What the task requires: Render every line of the rows below as a Markdown table with the columns No and Line, numbering each line in order and omitting blank lines.

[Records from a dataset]
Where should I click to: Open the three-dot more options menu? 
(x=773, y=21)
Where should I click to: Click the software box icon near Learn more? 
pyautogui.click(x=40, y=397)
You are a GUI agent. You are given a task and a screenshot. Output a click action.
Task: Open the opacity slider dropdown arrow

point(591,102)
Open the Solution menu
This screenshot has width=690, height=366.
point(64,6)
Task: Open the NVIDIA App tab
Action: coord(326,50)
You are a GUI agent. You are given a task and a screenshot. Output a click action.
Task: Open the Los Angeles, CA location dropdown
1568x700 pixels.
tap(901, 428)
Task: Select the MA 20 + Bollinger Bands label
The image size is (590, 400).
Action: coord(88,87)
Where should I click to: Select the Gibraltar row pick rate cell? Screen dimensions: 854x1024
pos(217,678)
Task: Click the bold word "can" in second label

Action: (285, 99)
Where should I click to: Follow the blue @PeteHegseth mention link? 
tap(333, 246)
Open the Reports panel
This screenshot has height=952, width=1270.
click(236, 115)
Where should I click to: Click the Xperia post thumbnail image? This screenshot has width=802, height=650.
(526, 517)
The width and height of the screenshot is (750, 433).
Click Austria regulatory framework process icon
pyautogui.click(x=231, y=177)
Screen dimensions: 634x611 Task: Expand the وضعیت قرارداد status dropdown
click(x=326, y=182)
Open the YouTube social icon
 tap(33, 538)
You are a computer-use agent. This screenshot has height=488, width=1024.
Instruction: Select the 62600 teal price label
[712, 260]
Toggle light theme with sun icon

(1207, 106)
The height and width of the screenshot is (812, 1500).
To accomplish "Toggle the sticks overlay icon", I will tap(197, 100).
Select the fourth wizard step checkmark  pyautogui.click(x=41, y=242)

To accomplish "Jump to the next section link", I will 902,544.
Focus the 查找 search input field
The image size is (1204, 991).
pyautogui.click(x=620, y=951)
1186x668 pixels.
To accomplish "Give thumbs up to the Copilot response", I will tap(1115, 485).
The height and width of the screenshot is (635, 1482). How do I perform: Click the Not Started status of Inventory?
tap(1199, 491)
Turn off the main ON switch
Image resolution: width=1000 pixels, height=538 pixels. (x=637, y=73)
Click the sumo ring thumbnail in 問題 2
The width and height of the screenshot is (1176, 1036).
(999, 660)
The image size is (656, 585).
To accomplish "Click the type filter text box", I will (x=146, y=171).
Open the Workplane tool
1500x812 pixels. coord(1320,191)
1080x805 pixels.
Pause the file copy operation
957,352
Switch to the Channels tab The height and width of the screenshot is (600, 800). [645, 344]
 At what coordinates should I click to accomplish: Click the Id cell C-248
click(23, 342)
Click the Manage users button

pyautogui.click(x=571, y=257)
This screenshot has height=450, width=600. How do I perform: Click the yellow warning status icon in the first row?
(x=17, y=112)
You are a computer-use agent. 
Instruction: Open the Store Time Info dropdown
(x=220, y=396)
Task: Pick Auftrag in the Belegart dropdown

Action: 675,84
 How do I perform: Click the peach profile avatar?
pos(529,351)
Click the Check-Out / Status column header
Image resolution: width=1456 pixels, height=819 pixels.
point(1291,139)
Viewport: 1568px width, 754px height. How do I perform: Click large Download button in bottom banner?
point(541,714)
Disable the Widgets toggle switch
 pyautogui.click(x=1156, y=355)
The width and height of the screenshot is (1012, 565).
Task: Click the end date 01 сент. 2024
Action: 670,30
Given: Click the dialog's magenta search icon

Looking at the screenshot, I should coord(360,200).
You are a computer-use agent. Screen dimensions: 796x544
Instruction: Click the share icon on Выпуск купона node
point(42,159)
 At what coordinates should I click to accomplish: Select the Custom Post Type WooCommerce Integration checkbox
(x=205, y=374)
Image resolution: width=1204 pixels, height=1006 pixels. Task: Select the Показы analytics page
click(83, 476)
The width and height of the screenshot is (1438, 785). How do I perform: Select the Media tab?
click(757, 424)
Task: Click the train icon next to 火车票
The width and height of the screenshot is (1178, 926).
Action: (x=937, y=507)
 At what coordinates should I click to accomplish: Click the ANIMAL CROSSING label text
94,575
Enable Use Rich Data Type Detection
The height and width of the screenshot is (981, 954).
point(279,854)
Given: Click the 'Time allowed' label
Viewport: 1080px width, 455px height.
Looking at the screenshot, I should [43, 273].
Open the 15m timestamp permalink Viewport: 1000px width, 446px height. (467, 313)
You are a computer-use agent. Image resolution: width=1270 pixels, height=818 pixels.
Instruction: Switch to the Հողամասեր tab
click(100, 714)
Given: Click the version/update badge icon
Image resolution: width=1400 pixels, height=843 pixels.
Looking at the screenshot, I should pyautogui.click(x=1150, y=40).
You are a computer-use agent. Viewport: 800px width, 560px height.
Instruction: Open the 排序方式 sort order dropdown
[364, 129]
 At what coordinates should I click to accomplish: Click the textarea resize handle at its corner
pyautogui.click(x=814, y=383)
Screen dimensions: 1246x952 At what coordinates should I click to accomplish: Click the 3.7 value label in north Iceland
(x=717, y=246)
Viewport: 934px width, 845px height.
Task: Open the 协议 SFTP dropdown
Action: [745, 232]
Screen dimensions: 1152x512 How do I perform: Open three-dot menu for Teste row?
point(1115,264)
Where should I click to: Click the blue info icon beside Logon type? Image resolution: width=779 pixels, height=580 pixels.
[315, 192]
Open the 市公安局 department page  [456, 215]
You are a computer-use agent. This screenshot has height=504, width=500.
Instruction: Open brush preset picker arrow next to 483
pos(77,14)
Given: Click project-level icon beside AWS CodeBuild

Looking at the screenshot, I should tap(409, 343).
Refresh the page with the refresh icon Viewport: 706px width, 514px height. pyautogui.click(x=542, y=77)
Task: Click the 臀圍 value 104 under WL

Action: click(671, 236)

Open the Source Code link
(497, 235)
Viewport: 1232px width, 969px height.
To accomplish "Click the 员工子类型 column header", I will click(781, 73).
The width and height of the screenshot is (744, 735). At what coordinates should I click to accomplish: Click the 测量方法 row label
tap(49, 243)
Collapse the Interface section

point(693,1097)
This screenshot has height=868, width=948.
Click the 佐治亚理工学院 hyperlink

Answer to this problem:
| No | Line |
|---|---|
| 1 | Where should I click to: Open the three-dot more options menu?  |
| 2 | (x=773, y=21) |
| 3 | Where should I click to: Click the software box icon near Learn more?  |
| 4 | pyautogui.click(x=40, y=397) |
| 5 | You are a GUI agent. You are given a task and a screenshot. Output a click action. |
| 6 | Task: Open the opacity slider dropdown arrow |
| 7 | point(591,102) |
| 8 | Open the Solution menu |
| 9 | This screenshot has width=690, height=366. |
| 10 | point(64,6) |
| 11 | Task: Open the NVIDIA App tab |
| 12 | Action: coord(326,50) |
| 13 | You are a GUI agent. You are given a task and a screenshot. Output a click action. |
| 14 | Task: Open the Los Angeles, CA location dropdown |
| 15 | 1568x700 pixels. |
| 16 | tap(901, 428) |
| 17 | Task: Select the MA 20 + Bollinger Bands label |
| 18 | The image size is (590, 400). |
| 19 | Action: coord(88,87) |
| 20 | Where should I click to: Select the Gibraltar row pick rate cell? Screen dimensions: 854x1024 |
| 21 | pos(217,678) |
| 22 | Task: Click the bold word "can" in second label |
| 23 | Action: (285, 99) |
| 24 | Where should I click to: Follow the blue @PeteHegseth mention link?  |
| 25 | tap(333, 246) |
| 26 | Open the Reports panel |
| 27 | This screenshot has height=952, width=1270. |
| 28 | click(236, 115) |
| 29 | Where should I click to: Click the Xperia post thumbnail image? This screenshot has width=802, height=650. |
| 30 | (526, 517) |
| 31 | The width and height of the screenshot is (750, 433). |
| 32 | Click Austria regulatory framework process icon |
| 33 | pyautogui.click(x=231, y=177) |
| 34 | Screen dimensions: 634x611 Task: Expand the وضعیت قرارداد status dropdown |
| 35 | click(x=326, y=182) |
| 36 | Open the YouTube social icon |
| 37 |  tap(33, 538) |
| 38 | You are a computer-use agent. This screenshot has height=488, width=1024. |
| 39 | Instruction: Select the 62600 teal price label |
| 40 | [712, 260] |
| 41 | Toggle light theme with sun icon |
| 42 | (1207, 106) |
| 43 | The height and width of the screenshot is (812, 1500). |
| 44 | To accomplish "Toggle the sticks overlay icon", I will tap(197, 100). |
| 45 | Select the fourth wizard step checkmark  pyautogui.click(x=41, y=242) |
| 46 | To accomplish "Jump to the next section link", I will 902,544. |
| 47 | Focus the 查找 search input field |
| 48 | The image size is (1204, 991). |
| 49 | pyautogui.click(x=620, y=951) |
| 50 | 1186x668 pixels. |
| 51 | To accomplish "Give thumbs up to the Copilot response", I will tap(1115, 485). |
| 52 | The height and width of the screenshot is (635, 1482). How do I perform: Click the Not Started status of Inventory? |
| 53 | tap(1199, 491) |
| 54 | Turn off the main ON switch |
| 55 | Image resolution: width=1000 pixels, height=538 pixels. (x=637, y=73) |
| 56 | Click the sumo ring thumbnail in 問題 2 |
| 57 | The width and height of the screenshot is (1176, 1036). |
| 58 | (999, 660) |
| 59 | The image size is (656, 585). |
| 60 | To accomplish "Click the type filter text box", I will (x=146, y=171). |
| 61 | Open the Workplane tool |
| 62 | 1500x812 pixels. coord(1320,191) |
| 63 | 1080x805 pixels. |
| 64 | Pause the file copy operation |
| 65 | 957,352 |
| 66 | Switch to the Channels tab The height and width of the screenshot is (600, 800). [645, 344] |
| 67 |  At what coordinates should I click to accomplish: Click the Id cell C-248 |
| 68 | click(23, 342) |
| 69 | Click the Manage users button |
| 70 | pyautogui.click(x=571, y=257) |
| 71 | This screenshot has height=450, width=600. How do I perform: Click the yellow warning status icon in the first row? |
| 72 | (x=17, y=112) |
| 73 | You are a computer-use agent.  |
| 74 | Instruction: Open the Store Time Info dropdown |
| 75 | (x=220, y=396) |
| 76 | Task: Pick Auftrag in the Belegart dropdown |
| 77 | Action: 675,84 |
| 78 |  How do I perform: Click the peach profile avatar? |
| 79 | pos(529,351) |
| 80 | Click the Check-Out / Status column header |
| 81 | Image resolution: width=1456 pixels, height=819 pixels. |
| 82 | point(1291,139) |
| 83 | Viewport: 1568px width, 754px height. How do I perform: Click large Download button in bottom banner? |
| 84 | point(541,714) |
| 85 | Disable the Widgets toggle switch |
| 86 |  pyautogui.click(x=1156, y=355) |
| 87 | The width and height of the screenshot is (1012, 565). |
| 88 | Task: Click the end date 01 сент. 2024 |
| 89 | Action: 670,30 |
| 90 | Given: Click the dialog's magenta search icon |
| 91 | Looking at the screenshot, I should coord(360,200). |
| 92 | You are a computer-use agent. Screen dimensions: 796x544 |
| 93 | Instruction: Click the share icon on Выпуск купона node |
| 94 | point(42,159) |
| 95 |  At what coordinates should I click to accomplish: Select the Custom Post Type WooCommerce Integration checkbox |
| 96 | (x=205, y=374) |
| 97 | Image resolution: width=1204 pixels, height=1006 pixels. Task: Select the Показы analytics page |
| 98 | click(83, 476) |
| 99 | The width and height of the screenshot is (1438, 785). How do I perform: Select the Media tab? |
| 100 | click(757, 424) |
| 101 | Task: Click the train icon next to 火车票 |
| 102 | The width and height of the screenshot is (1178, 926). |
| 103 | Action: (x=937, y=507) |
| 104 |  At what coordinates should I click to accomplish: Click the ANIMAL CROSSING label text |
| 105 | 94,575 |
| 106 | Enable Use Rich Data Type Detection |
| 107 | The height and width of the screenshot is (981, 954). |
| 108 | point(279,854) |
| 109 | Given: Click the 'Time allowed' label |
| 110 | Viewport: 1080px width, 455px height. |
| 111 | Looking at the screenshot, I should [43, 273]. |
| 112 | Open the 15m timestamp permalink Viewport: 1000px width, 446px height. (467, 313) |
| 113 | You are a computer-use agent. Image resolution: width=1270 pixels, height=818 pixels. |
| 114 | Instruction: Switch to the Հողամասեր tab |
| 115 | click(100, 714) |
| 116 | Given: Click the version/update badge icon |
| 117 | Image resolution: width=1400 pixels, height=843 pixels. |
| 118 | Looking at the screenshot, I should pyautogui.click(x=1150, y=40). |
| 119 | You are a computer-use agent. Viewport: 800px width, 560px height. |
| 120 | Instruction: Open the 排序方式 sort order dropdown |
| 121 | [364, 129] |
| 122 |  At what coordinates should I click to accomplish: Click the textarea resize handle at its corner |
| 123 | pyautogui.click(x=814, y=383) |
| 124 | Screen dimensions: 1246x952 At what coordinates should I click to accomplish: Click the 3.7 value label in north Iceland |
| 125 | (x=717, y=246) |
| 126 | Viewport: 934px width, 845px height. |
| 127 | Task: Open the 协议 SFTP dropdown |
| 128 | Action: [745, 232] |
| 129 | Screen dimensions: 1152x512 How do I perform: Open three-dot menu for Teste row? |
| 130 | point(1115,264) |
| 131 | Where should I click to: Click the blue info icon beside Logon type? Image resolution: width=779 pixels, height=580 pixels. |
| 132 | [315, 192] |
| 133 | Open the 市公安局 department page  [456, 215] |
| 134 | You are a computer-use agent. This screenshot has height=504, width=500. |
| 135 | Instruction: Open brush preset picker arrow next to 483 |
| 136 | pos(77,14) |
| 137 | Given: Click project-level icon beside AWS CodeBuild |
| 138 | Looking at the screenshot, I should tap(409, 343). |
| 139 | Refresh the page with the refresh icon Viewport: 706px width, 514px height. pyautogui.click(x=542, y=77) |
| 140 | Task: Click the 臀圍 value 104 under WL |
| 141 | Action: click(671, 236) |
| 142 | Open the Source Code link |
| 143 | (497, 235) |
| 144 | Viewport: 1232px width, 969px height. |
| 145 | To accomplish "Click the 员工子类型 column header", I will click(781, 73). |
| 146 | The width and height of the screenshot is (744, 735). At what coordinates should I click to accomplish: Click the 测量方法 row label |
| 147 | tap(49, 243) |
| 148 | Collapse the Interface section |
| 149 | point(693,1097) |
| 150 | This screenshot has height=868, width=948. |
| 151 | Click the 佐治亚理工学院 hyperlink |